In 1990 Digital Equipment Corp. was the second-biggest company in the computer industry; a decade later it no longer exists as an independent company.
In the early 1980s nothing could stop IBM; in the 1990s it shed more than 100,000 jobs.
Does anyone remember the once-great British motorcar industry?
As giant companies spin off manufacturing operations in favor of outsourcing, job turnover mounts.
A young person entering the work force in 2000, with a possible working life of 50 years, has little expectation and almost no chance of working for the same company even a decade hence.
In this world people must take responsibility for their own futures.
They cannot simply count on ascending a career ladder.
A great thing about knowledge is that it is mobile and transferable.
It belongs to you, not to your employer or the state.
And it is highly marketable today.
With a potential market for continuing adult education thus embracing at least 40% of the typical developed-country’s work force, conventional institutions no longer suffice.
They are too expensive and insufficiently accessible in a physical sense.
In southern California, where I teach, the highways are clogged.
People who have families and are already working a full day can ill afford the commuting time to get to a traditional school.
They need accessible and flexible ways of learning.
Already colleges and universities are putting some of their best teachers and their best courses on the Internet.
I myself (see Drucker’s Disciple) just produced ten teaching programs to be marketed on the web by Corpedia.

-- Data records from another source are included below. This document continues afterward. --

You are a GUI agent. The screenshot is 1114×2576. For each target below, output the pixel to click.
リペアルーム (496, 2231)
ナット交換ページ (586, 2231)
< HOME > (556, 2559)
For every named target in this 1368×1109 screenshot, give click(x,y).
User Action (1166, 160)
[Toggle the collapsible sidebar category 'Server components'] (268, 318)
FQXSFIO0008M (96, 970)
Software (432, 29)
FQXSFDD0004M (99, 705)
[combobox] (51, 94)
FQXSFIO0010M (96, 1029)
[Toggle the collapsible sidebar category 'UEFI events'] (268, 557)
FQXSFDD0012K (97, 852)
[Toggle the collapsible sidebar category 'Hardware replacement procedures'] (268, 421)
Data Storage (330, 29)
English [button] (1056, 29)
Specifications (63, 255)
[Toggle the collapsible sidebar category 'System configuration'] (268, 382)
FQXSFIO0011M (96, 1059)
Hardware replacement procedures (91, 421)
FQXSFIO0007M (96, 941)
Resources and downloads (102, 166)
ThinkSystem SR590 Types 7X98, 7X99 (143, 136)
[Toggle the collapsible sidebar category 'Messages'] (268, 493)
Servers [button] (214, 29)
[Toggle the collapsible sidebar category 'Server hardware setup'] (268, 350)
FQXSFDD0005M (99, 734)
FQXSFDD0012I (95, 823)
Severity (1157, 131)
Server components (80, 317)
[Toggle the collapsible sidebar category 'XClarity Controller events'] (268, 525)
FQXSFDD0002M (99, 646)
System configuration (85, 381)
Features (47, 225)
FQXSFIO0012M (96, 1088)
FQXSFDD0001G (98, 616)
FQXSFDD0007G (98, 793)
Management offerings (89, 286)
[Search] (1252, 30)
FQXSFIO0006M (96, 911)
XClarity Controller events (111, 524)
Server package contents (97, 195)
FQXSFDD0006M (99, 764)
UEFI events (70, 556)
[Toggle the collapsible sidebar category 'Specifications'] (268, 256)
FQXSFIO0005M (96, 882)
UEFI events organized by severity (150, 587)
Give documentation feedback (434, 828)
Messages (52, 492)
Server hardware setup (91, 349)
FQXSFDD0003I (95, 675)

Students can access this sort of material from their homes at their own convenience.
Or the learning can be digitized and sent to satellite learning centers, where small groups of students can meet after working hours.
Imagine the potential in online learning for the world’s poor countries to leapfrog their way up the development ladder.
Assuming that their politicians do not try to control the Internet’s content and delivery systems, people in the developing countries will be able to use the Internet to access the developed-world’s best brains and valuable data, without the expense of building and staffing great universities.
Bright and ambitious young men and women of the emerging-market countries will get first-class educations without leaving home — thereby addressing the brain-drain problem that has helped to widen the gap between rich and poor nations.
Online teaching, however, is more than just time-efficient and cost-efficient.
It is more flexible than the classroom in that the student not getting the point right away can replay the material.
The interactivity of online education, its facility for blending graphics and pictures with the spoken word, give it an advantage over the typical classroom.
With the interactivity of the Internet, we get the equivalent of a one-to-one teacher-student ratio.
Around the world, chat rooms or study groups can easily be formed to discuss how best to apply global ideas to local businesses or health or other organizations.
In short, the means are finally at hand to improve productivity in education.
Judging by historical experience, the new online continuing education of the already well-educated will not replace traditional education.
New channels of distribution are typically additions and complements rather than replacements.
Television, for example, did not kill radio or magazines or books.
The new medium, TV, walked off with much of the growth, but the other media continued to thrive and grow, too.
Online continuing education is creating a new and distinct educational realm, and it is the future of education.
There is a global market here that is potentially worth hundreds of billions of dollars.